Your answer must be an exact transcription of every entry.

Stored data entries

- - - -

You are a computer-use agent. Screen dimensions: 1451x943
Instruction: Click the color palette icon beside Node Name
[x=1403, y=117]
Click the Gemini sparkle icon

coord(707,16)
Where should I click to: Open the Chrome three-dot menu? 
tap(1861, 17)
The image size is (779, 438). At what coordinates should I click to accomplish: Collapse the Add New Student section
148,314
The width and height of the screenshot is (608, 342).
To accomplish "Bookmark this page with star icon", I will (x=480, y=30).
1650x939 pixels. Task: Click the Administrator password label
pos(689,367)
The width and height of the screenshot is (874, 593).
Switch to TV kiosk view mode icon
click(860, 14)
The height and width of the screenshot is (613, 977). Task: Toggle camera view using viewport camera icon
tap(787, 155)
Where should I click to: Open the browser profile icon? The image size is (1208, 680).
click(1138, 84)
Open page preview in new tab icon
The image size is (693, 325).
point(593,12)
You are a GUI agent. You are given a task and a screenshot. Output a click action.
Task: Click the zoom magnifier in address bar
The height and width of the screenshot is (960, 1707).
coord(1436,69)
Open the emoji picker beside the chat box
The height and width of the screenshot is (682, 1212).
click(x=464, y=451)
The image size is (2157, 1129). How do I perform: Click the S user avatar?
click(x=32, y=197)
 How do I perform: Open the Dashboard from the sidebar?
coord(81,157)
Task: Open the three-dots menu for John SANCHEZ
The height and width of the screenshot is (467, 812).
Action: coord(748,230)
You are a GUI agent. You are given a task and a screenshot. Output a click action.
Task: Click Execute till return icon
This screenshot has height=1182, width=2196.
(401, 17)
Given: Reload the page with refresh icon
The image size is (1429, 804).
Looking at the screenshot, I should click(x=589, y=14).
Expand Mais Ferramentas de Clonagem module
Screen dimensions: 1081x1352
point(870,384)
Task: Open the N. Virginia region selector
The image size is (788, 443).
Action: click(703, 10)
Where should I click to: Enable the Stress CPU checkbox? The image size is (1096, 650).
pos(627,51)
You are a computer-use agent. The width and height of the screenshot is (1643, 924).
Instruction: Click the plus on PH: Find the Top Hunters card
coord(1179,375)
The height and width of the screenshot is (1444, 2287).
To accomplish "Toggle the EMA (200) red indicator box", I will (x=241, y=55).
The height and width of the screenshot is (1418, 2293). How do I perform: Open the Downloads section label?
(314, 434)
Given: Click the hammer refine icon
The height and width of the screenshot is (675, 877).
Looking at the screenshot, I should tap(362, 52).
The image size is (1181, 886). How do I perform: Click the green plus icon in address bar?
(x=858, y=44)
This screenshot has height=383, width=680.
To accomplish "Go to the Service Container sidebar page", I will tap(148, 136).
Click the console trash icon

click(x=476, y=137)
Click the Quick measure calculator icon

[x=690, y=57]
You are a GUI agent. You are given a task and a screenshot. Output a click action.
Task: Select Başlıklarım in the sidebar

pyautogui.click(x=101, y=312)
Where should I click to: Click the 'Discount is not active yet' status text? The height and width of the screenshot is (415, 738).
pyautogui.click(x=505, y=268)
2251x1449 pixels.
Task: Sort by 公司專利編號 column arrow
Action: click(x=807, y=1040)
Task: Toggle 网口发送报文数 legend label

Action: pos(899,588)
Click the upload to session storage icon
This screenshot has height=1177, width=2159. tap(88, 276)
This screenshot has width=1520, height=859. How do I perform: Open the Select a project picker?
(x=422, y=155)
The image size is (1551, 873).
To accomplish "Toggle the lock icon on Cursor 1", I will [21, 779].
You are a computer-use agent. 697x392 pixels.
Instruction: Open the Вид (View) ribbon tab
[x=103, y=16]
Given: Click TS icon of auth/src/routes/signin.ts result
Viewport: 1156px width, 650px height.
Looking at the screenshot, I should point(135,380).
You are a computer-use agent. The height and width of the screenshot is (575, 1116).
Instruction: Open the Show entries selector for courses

- - - -

**Written answer:**
You are a computer-use agent. Screen dimensions: 1451x943
Instruction: Click the color palette icon beside Node Name
[x=1403, y=117]
Click the Gemini sparkle icon

coord(707,16)
Where should I click to: Open the Chrome three-dot menu? 
tap(1861, 17)
The image size is (779, 438). At what coordinates should I click to accomplish: Collapse the Add New Student section
148,314
The width and height of the screenshot is (608, 342).
To accomplish "Bookmark this page with star icon", I will (x=480, y=30).
1650x939 pixels. Task: Click the Administrator password label
pos(689,367)
The width and height of the screenshot is (874, 593).
Switch to TV kiosk view mode icon
click(860, 14)
The height and width of the screenshot is (613, 977). Task: Toggle camera view using viewport camera icon
tap(787, 155)
Where should I click to: Open the browser profile icon? The image size is (1208, 680).
click(1138, 84)
Open page preview in new tab icon
The image size is (693, 325).
point(593,12)
You are a GUI agent. You are given a task and a screenshot. Output a click action.
Task: Click the zoom magnifier in address bar
The height and width of the screenshot is (960, 1707).
coord(1436,69)
Open the emoji picker beside the chat box
The height and width of the screenshot is (682, 1212).
click(x=464, y=451)
The image size is (2157, 1129). How do I perform: Click the S user avatar?
click(x=32, y=197)
 How do I perform: Open the Dashboard from the sidebar?
coord(81,157)
Task: Open the three-dots menu for John SANCHEZ
The height and width of the screenshot is (467, 812).
Action: coord(748,230)
You are a GUI agent. You are given a task and a screenshot. Output a click action.
Task: Click Execute till return icon
This screenshot has height=1182, width=2196.
(401, 17)
Given: Reload the page with refresh icon
The image size is (1429, 804).
Looking at the screenshot, I should click(x=589, y=14).
Expand Mais Ferramentas de Clonagem module
Screen dimensions: 1081x1352
point(870,384)
Task: Open the N. Virginia region selector
The image size is (788, 443).
Action: click(703, 10)
Where should I click to: Enable the Stress CPU checkbox? The image size is (1096, 650).
pos(627,51)
You are a computer-use agent. The width and height of the screenshot is (1643, 924).
Instruction: Click the plus on PH: Find the Top Hunters card
coord(1179,375)
The height and width of the screenshot is (1444, 2287).
To accomplish "Toggle the EMA (200) red indicator box", I will (x=241, y=55).
The height and width of the screenshot is (1418, 2293). How do I perform: Open the Downloads section label?
(314, 434)
Given: Click the hammer refine icon
The height and width of the screenshot is (675, 877).
Looking at the screenshot, I should tap(362, 52).
The image size is (1181, 886). How do I perform: Click the green plus icon in address bar?
(x=858, y=44)
This screenshot has height=383, width=680.
To accomplish "Go to the Service Container sidebar page", I will tap(148, 136).
Click the console trash icon

click(x=476, y=137)
Click the Quick measure calculator icon

[x=690, y=57]
You are a GUI agent. You are given a task and a screenshot. Output a click action.
Task: Select Başlıklarım in the sidebar

pyautogui.click(x=101, y=312)
Where should I click to: Click the 'Discount is not active yet' status text? The height and width of the screenshot is (415, 738).
pyautogui.click(x=505, y=268)
2251x1449 pixels.
Task: Sort by 公司專利編號 column arrow
Action: click(x=807, y=1040)
Task: Toggle 网口发送报文数 legend label

Action: pos(899,588)
Click the upload to session storage icon
This screenshot has height=1177, width=2159. tap(88, 276)
This screenshot has width=1520, height=859. How do I perform: Open the Select a project picker?
(x=422, y=155)
The image size is (1551, 873).
To accomplish "Toggle the lock icon on Cursor 1", I will [21, 779].
You are a computer-use agent. 697x392 pixels.
Instruction: Open the Вид (View) ribbon tab
[x=103, y=16]
Given: Click TS icon of auth/src/routes/signin.ts result
Viewport: 1156px width, 650px height.
Looking at the screenshot, I should point(135,380).
You are a computer-use agent. The height and width of the screenshot is (575, 1116).
Instruction: Open the Show entries selector for courses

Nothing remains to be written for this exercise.